When the modern calculator was invented, it was met with fear. Worries rose amongst teachers and mathematicians, who were concerned that it would make people mentally lazy. Today, calculators are an ordinary tool for both students and professionals. A similar question shakes the now, asking if AI will change how writing is learned.
With millions of artificial intelligence tools rapidly advancing, educators and students alike question whether these tools will become a part of classrooms. Similar to various other text and image AI tools, ChatGPT is a chatbot that takes user written prompts and replies with a detailed response.
The site describes itself as a conversational AI model that is able to “answer follow-up questions, admit its mistakes, challenge incorrect premises, and reject inappropriate requests.” Since its release, users have experimented with it; using it to correct code, and write and edit essays. The tool has since been reported to be able to pass the bar exam and multiple medical exams.
Like calculators, the rise of AI is posing a new question— whether AI should be used in classrooms, or banned. For teachers at MC, the answer remains undecided.
For AP Art History and English teacher Alison Talle, the future is optimistic. While in the wake of ChatGPT many teachers predict “the end of high school English,” Talle believes the issue is not so simple.

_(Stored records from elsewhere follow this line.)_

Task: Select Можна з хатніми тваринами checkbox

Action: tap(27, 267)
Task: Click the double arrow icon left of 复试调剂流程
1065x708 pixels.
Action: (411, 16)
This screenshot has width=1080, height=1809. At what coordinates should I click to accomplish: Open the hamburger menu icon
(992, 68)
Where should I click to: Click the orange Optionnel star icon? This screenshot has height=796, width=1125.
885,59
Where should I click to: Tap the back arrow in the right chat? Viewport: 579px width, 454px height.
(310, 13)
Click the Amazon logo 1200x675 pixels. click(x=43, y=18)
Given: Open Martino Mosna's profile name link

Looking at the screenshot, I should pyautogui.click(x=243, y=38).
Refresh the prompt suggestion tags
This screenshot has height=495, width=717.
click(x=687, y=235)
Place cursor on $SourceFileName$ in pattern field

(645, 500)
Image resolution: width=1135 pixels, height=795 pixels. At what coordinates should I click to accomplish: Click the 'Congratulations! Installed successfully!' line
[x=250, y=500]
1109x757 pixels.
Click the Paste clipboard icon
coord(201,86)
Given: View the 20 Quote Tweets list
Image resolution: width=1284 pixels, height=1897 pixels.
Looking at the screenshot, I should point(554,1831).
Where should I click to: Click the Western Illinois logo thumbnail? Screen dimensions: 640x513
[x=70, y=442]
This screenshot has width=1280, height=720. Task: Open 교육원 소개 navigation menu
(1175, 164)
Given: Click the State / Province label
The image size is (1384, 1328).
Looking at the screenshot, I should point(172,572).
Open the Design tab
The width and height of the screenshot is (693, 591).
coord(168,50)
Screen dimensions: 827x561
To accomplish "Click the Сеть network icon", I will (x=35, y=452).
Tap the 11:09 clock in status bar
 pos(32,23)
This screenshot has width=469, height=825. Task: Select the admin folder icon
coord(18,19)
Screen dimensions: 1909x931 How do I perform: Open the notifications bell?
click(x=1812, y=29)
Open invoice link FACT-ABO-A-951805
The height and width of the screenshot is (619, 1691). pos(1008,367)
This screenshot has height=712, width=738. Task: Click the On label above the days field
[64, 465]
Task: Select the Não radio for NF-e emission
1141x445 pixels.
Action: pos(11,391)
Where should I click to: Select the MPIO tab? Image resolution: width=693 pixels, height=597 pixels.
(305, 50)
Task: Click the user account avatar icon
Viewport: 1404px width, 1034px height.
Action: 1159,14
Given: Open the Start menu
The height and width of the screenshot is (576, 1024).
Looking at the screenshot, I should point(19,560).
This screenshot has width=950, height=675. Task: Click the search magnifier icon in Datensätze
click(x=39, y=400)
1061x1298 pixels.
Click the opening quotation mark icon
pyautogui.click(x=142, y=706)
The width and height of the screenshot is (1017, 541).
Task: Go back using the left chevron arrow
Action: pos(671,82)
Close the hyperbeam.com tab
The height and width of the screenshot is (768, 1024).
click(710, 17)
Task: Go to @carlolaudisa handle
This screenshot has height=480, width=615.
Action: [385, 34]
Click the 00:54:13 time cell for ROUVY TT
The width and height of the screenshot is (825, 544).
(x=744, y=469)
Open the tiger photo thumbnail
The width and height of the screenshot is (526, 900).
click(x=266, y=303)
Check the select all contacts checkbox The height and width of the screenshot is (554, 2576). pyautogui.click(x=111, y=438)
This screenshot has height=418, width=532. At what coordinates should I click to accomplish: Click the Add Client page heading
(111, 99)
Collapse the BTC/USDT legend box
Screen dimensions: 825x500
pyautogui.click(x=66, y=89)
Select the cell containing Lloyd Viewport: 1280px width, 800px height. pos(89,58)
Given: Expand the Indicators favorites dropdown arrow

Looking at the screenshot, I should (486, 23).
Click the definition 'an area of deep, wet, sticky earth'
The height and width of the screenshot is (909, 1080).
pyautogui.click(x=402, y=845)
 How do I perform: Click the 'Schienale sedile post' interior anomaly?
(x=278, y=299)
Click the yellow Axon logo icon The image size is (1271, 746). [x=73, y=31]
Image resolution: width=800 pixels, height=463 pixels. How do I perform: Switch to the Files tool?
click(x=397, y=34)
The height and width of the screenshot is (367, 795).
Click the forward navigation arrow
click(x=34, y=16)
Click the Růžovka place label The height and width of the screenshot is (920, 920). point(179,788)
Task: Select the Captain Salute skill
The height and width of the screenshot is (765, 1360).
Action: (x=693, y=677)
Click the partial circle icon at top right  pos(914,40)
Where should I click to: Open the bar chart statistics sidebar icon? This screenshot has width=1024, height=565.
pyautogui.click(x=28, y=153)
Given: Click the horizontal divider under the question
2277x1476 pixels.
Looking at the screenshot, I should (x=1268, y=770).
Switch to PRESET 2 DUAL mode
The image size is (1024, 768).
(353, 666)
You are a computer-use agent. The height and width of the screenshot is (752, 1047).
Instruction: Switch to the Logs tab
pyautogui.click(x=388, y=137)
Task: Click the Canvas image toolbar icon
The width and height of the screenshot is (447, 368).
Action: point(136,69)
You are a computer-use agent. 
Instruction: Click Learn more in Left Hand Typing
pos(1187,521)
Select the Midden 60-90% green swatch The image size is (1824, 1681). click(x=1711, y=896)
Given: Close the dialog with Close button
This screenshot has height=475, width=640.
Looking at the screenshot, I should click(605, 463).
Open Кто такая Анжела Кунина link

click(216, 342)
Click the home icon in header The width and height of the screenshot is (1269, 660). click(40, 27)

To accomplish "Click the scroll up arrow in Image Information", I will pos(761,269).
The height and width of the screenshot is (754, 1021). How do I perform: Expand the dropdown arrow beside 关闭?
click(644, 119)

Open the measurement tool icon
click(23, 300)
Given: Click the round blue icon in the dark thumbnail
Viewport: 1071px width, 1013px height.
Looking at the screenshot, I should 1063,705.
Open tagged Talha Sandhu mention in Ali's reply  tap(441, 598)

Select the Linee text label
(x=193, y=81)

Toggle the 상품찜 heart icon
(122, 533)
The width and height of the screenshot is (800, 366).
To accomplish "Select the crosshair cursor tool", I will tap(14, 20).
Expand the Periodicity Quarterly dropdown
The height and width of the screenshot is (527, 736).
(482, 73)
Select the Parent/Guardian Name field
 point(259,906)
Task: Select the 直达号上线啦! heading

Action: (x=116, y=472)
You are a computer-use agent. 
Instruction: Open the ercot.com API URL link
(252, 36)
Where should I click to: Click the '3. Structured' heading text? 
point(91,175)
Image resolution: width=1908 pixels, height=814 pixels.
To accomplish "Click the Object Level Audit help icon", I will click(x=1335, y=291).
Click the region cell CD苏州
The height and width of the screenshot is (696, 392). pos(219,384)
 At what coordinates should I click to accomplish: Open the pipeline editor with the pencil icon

“I come from the era when Terminator was the movie. And, when you think of AI, you think of Skynet and taking over the world, and humanity is doomed. So of course all of this AI stuff is scary,” Talle said.
For many MC teachers, the story is the same. Growing up surrounded by media that warns of AI uprisings, teachers worry that ChatGPT will affect their classrooms negatively.
Despite this, Talle is hopeful for the future. With AI now mainstream and easier to access than ever, some teachers are hoping to use it in class to help their students.
While Talle says she plans to implement more on demand writing on paper, she also hopes to teach her class how to use it properly rather than irresponsibly.
“You have to find a way to use it. Let’s put in a topic as a class, see what the computer comes up with, and improve on it,” Talle said.
Talle hopes to incorporate AI into classrooms rather than fully ignore it. Even if restrictions are placed on the school’s network itself, students would still have the ability to access AI tools at home when off of the school’s wi-fi.
For other teachers, the answer does not seem that simple. While AI is being encouraged with moderation, it is impossible to prevent students from using it to fully write essays.
“Completing a quick spell/grammar check is very different from having a program completely revise a piece of writing. When technology is used to revise writing in this manner, it takes the individual’s voice from the writing itself and deprives the student of learning, [the] development of important writing skills, and the ability to self-evaluate and revise,” English teacher Kristin Talbert said.
While early tools have been tested to find whether a piece is generated using artificial intelligence, these remain unreliable. Testing for these programs have proven to sometimes result in both false negatives and false positives. As AI tools gain traction, teachers will only come face to face with this issue more often.
Already, teachers across the world are testing new ways to both incorporate these tools into their lessons and prevent abuse of the tool.
“The interesting part of being a teacher is you’re constantly changing and shifting […] To deny that it’s there, sort of head in the sand, it’s not good. You’ve got to figure out a way to make it useful for the kids,” Talle said.
Leading tech companies have already invested heavily in AI tools, with Microsoft investing ten billion dollars into ChatGPT on Jan. 27 and Google releasing various demos of their tools.
While ChatGPT is currently incapable of writing comprehensive essays or effectively citing sources, it is likely that with its next update this will improve. Whether or not ChatGPT and other tools become a mainstay in education and work life, it is clear they will persist, and teachers across the world must meet this change in stride.